By Justin Stewart

Crystalline silica exposure poses a serious threat to thousands of workers employed in high-risk jobs, including building demolition. Demolition workers may be exposed to a number of different hazards, including noise, vibration, and respirable crystalline silica, or RCS. According to OSHA, more than two million U.S. workers are exposed to RCS in over 600,000 workplaces. Silica is a common mineral found in construction materials such as sand, stone, concrete, brick, and mortar. Workers can be exposed to silica during tasks like abrasive blasting, foundry work, stonecutting, rock drilling, quarry work, and tunneling. The silica dust particles produced during tasks like these are fine enough that they can easily be inhaled and travel deep into workers’ lungs.

Breathing crystalline silica dust can cause silicosis, an incurable and sometimes fatal lung disease. Silica exposure also puts workers at risk of developing lung cancer and other potentially debilitating respiratory diseases such as chronic obstructive pulmonary disease, and kidney disease. By taking simple precautions for dust-producing tasks and by implementing exposure control methods and effective air sampling, employers can limit silica exposures. These are proactive steps to protect the work force and adhere to OSHA’s standard on occupational exposure to respirable crystalline silica in construction.

EXERCISE DATA:
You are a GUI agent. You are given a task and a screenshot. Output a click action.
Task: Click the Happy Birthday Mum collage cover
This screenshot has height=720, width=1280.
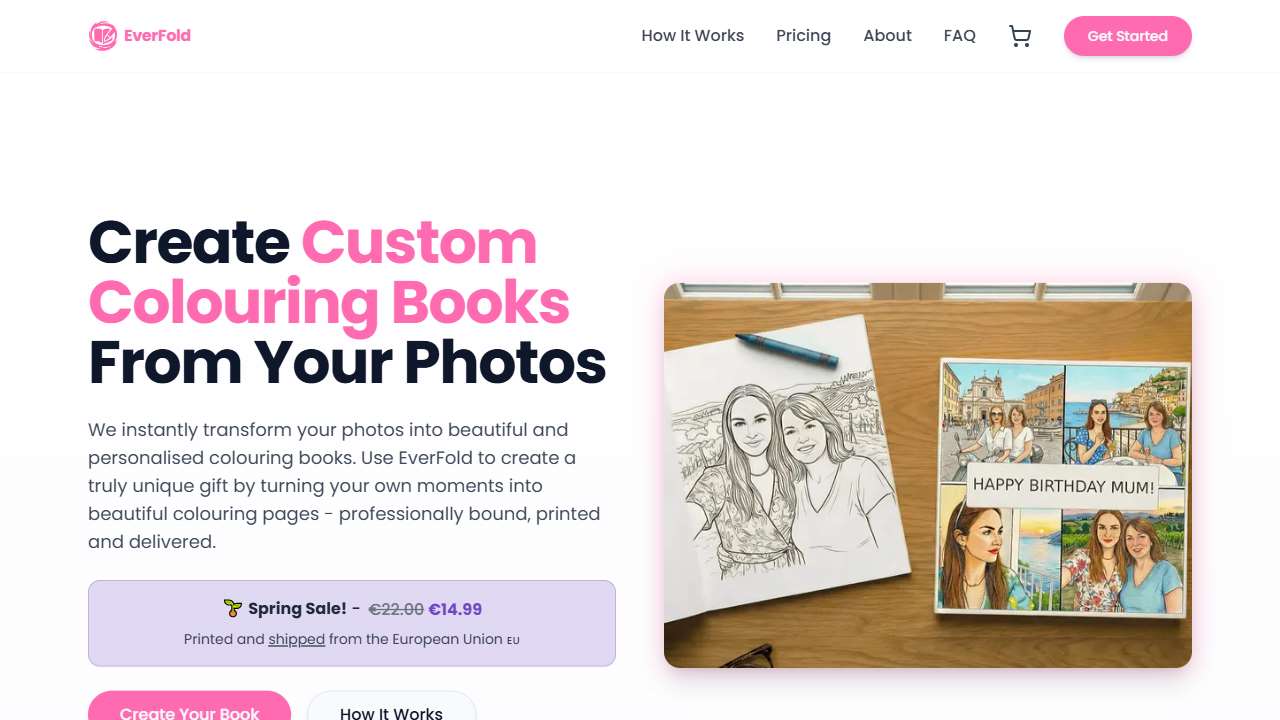coord(1064,487)
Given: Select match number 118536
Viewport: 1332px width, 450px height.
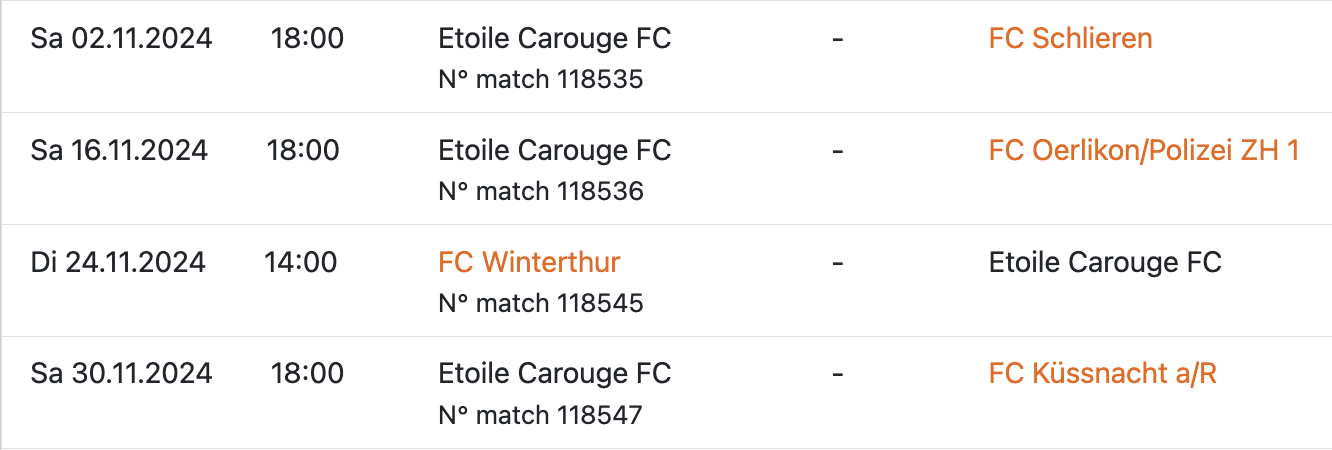Looking at the screenshot, I should (540, 191).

TASK INSTRUCTIONS:
• 1. Rewrite the piece on silica exposure from "Breathing crystalline silica" to "silica in construction.", inclusive, swapping "employers" for "companies".
• 2. In the piece on silica exposure, why can the dust produced during tasks like stonecutting and rock drilling get deep into workers' lungs?

RESPONSES PER TASK:
• 1.
Breathing crystalline silica dust can cause silicosis, an incurable and sometimes fatal lung disease. Silica exposure also puts workers at risk of developing lung cancer and other potentially debilitating respiratory diseases such as chronic obstructive pulmonary disease, and kidney disease. By taking simple precautions for dust-producing tasks and by implementing exposure control methods and effective air sampling, companies can limit silica exposures. These are proactive steps to protect the work force and adhere to OSHA’s standard on occupational exposure to respirable crystalline silica in construction.

• 2. The silica dust particles from these tasks are so fine that workers can easily breathe them in, and they travel deep into the lungs.